▶ [Bloc de texte]:
● ● ● ●
Troittoirs glacés

Quelques exemples de cas

Chaque dossier où un juge accorde des dommages à une victime d’une chute sur un trottoir glacé correspond à un cas de négligence de la part de la municipalité. Voici quelques cas survenus dans les deux dernières années.

POIGNET FRACTURÉ 

132 236,12 $

DATE DE L’ÉVÉNEMENT : 5 JANVIER 2012

DATE DU JUGEMENT : 11 MAI 2015

Gertrude Forstinger marchait sur le boulevard LaSalle lorsqu’elle a chuté sur une « plaque de glace qui couvr[ait] toute la largeur du trottoir », dissimulée sous un mince manteau neigeux. Poignet fracturé. En étudiant les rapports de déneigement et les conditions climatiques, son avocate a réussi à démontrer un retard important dans l’épandage d’abrasifs par les cols bleus. « Le système d’entretien adopté par la Ville a fait défaut, a écrit la Cour supérieure. L’entretien et l’inspection se sont avérés inadéquats, insuffisants et fautifs. »

CHEVILLE FRACTURÉE 

27 000 $

DATE DE L’ÉVÉNEMENT : 2 MARS 2013

DATE DU JUGEMENT : 21 OCTOBRE 2015

Joshua Clement s’est fracturé la cheville droite en se rendant au travail au New City Gas, dans Griffintown, le 2 mars 2013. Une bonne quantité de neige était tombée ce soir-là. Devant le tribunal, deux contremaîtres montréalais ont admis que les trottoirs étaient en piètre état dans le secteur. En outre, « aucun épandage d’abrasifs » n’avait été effectué dans la semaine. La juge Anne Jacob estimait les dommages subis à 57 000 $, mais a réduit la somme de moitié parce que M. Clement portait de simples chaussures : « il a certes contribué à son malheur », écrit-elle.
● ● ● ●
▶ [Informations extraites]:

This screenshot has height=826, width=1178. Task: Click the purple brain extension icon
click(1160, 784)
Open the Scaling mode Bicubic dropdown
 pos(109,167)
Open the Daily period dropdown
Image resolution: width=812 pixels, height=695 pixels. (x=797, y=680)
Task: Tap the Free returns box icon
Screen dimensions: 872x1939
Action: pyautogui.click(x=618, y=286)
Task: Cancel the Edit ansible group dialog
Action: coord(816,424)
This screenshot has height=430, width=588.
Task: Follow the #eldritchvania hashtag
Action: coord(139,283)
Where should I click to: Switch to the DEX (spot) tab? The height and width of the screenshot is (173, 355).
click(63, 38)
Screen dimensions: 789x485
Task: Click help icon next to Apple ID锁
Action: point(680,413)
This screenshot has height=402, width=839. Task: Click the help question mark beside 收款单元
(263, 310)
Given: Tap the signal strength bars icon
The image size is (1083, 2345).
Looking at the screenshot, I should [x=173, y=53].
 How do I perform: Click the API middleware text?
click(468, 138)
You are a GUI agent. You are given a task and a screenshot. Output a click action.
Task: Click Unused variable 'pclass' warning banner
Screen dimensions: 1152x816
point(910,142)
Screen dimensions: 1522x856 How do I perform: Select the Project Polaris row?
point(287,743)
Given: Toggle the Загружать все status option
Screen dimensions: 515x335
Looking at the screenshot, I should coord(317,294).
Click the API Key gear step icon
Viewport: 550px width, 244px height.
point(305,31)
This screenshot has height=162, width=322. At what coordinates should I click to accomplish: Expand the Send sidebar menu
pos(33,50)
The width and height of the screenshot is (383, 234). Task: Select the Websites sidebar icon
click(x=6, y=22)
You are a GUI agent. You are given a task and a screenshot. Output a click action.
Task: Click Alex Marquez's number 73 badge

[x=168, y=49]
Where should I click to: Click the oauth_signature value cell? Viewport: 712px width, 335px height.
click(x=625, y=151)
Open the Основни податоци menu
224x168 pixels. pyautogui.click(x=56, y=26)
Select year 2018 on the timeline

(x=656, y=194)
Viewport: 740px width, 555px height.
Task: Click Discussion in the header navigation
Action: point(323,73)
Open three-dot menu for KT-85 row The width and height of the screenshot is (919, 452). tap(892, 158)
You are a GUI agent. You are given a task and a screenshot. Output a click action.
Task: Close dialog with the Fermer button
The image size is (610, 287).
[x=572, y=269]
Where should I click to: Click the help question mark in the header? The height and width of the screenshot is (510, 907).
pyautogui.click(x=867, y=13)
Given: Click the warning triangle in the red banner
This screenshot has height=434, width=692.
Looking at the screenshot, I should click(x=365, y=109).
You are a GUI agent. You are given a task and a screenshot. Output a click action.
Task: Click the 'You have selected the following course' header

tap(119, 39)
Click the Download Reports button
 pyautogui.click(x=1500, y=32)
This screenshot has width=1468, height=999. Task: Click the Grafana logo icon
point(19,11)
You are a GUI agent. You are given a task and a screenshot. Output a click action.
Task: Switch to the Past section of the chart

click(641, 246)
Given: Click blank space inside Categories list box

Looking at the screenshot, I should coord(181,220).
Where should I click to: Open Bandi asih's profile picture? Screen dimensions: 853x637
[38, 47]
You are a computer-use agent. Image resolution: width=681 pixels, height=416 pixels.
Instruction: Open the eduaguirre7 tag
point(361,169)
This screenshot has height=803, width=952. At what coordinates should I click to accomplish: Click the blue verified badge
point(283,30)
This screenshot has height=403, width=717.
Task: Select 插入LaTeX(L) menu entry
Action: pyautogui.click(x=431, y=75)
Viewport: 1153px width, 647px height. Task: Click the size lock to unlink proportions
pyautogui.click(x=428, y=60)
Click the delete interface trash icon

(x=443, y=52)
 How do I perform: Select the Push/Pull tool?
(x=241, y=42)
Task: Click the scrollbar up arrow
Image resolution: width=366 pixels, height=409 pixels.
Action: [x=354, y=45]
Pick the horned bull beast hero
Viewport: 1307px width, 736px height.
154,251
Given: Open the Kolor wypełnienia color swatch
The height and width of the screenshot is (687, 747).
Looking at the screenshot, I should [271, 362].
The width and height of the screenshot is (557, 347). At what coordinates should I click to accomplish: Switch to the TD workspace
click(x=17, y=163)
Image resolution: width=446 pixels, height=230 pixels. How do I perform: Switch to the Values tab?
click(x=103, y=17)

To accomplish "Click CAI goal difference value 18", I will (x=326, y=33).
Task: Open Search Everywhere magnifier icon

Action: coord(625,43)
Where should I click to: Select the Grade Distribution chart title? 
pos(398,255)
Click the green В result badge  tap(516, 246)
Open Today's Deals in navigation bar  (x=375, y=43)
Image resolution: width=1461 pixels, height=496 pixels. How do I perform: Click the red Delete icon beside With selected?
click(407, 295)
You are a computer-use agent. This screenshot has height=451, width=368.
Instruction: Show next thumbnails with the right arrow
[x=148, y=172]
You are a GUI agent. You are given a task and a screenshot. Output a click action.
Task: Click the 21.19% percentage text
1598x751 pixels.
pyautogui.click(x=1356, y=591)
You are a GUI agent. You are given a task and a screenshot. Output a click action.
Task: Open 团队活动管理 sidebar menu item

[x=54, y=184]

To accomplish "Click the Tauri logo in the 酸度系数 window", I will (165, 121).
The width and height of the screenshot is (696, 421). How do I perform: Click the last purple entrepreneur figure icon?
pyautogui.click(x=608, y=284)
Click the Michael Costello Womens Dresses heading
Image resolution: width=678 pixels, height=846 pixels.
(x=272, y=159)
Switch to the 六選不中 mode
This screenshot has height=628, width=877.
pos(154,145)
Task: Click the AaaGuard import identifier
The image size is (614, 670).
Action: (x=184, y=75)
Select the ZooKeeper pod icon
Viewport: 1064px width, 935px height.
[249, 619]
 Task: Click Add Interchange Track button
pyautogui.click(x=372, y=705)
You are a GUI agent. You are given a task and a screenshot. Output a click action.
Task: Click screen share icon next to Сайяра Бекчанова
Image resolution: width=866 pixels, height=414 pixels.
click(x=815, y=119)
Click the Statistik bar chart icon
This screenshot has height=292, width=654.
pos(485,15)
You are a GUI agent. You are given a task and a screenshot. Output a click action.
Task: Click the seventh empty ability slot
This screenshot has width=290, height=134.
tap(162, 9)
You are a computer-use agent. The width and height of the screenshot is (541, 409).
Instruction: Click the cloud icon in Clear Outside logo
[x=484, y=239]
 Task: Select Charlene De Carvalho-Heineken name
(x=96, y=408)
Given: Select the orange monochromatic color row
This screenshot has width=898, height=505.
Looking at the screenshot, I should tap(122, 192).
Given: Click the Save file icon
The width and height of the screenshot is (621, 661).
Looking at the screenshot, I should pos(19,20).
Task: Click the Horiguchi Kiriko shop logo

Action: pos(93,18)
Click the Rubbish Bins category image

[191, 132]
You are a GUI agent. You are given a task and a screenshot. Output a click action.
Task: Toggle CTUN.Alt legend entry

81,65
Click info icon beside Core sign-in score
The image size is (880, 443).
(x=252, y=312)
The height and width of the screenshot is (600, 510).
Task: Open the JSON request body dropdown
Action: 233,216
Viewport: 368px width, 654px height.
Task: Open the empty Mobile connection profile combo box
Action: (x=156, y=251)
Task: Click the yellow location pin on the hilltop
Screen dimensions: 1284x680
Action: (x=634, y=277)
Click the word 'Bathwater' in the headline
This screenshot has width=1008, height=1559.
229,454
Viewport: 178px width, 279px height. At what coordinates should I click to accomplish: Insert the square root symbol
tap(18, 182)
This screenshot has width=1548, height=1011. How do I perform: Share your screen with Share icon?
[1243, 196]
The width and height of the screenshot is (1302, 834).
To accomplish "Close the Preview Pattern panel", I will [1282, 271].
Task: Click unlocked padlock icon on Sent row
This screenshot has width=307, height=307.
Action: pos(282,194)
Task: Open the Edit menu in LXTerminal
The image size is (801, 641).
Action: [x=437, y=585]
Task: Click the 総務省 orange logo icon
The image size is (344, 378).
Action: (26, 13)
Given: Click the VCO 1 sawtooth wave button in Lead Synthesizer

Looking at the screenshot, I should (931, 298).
● ● ● ●
▶ [À faire]: Recopiez mot pour mot le passage du texte sur les trottoirs glacés qui commence par « Quelques exemples de » et se termine par « deux dernières années. ».

▶ [Réponse rédigée]:
Quelques exemples de cas

Chaque dossier où un juge accorde des dommages à une victime d’une chute sur un trottoir glacé correspond à un cas de négligence de la part de la municipalité. Voici quelques cas survenus dans les deux dernières années.